Hiroshi Ono, Professor of Human Resource Management, Graduate School of International Corporate Strategy, Hitotsubashi University

Date and Time

April 27, 2017 12:00 PM - 1:30 PM



RSVP required by 5PM April 27.


Philippines Conference Room
Encina Hall, 3rd Floor
616 Serra Street, Stanford, CA 94305

Reducing long working hours has been a high priority in the agenda to improve work conditions in Japan.  Towards this aim, the government has introduced legislation and policy measures, and corporations have modified their human resource policies to help employees strike better work-life balance.  Yet, working hours in Japan have remained virtually unchanged since the 1990s.  In this talk, I argue that the true causes of long working hours lie not in the “observable” barriers such as compensation schemes, public policy and law, but rather are embedded in “unobservable” or “unmeasurable” attributes such as social norms and work conventions.  Understanding this problem better requires an approach that accounts for both economic principles (which focus on monetary rewards and incentives) and sociological perspectives which pay closer attention to the social-institutional context.  I argue that long working hours in Japan stem from the institutional complementarities of the Japanese employment system and the cultural particularities underlying it.  I discuss the role of the input-driven society, work conventions that rely on signaling, internal labor market structure, group consciousness and hierarchy, ambiguous job functions, and the traditional gender division of labor.  I close by proposing measures to reduce working hours that follow from my analysis.

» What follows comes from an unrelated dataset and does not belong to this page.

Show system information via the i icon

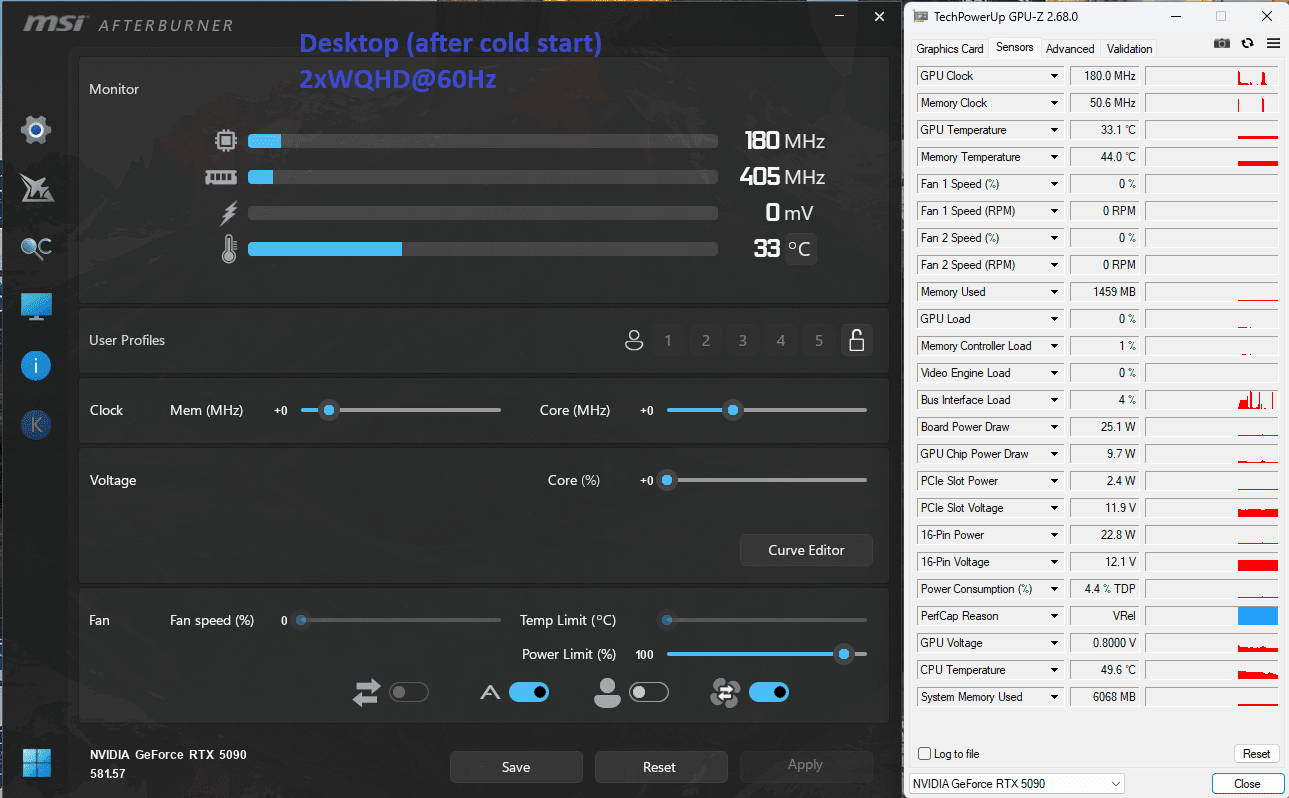(36, 365)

Hiroshi Ono (Ph.D. Sociology, University of Chicago) is Professor of Human Resource Management at the Graduate School of International Corporate Strategy, Hitotsubashi University and Affiliated Professor of Sociology at Texas A&M University.  His research interests include economic sociology, work and labor markets, and happiness.  He has extensive international experience, having held professional and academic positions in the U.S., Japan and Sweden.  His work has won a number of awards such as the Best Paper Award from the Labor and Employment Relations Association, and Rosabeth Moss Kanter Top 20 Paper Award for Excellence in Work-Family Research.  He is the author of the book, Redistributing Happiness:  How Social Policies Shape Life Satisfaction (with Kristen Schultz Lee, 2016).  His papers have appeared in the American Sociological Review, Journal of Japanese and International Economies, Social Forces, Social Science Quarterly and Social Science Research, among others.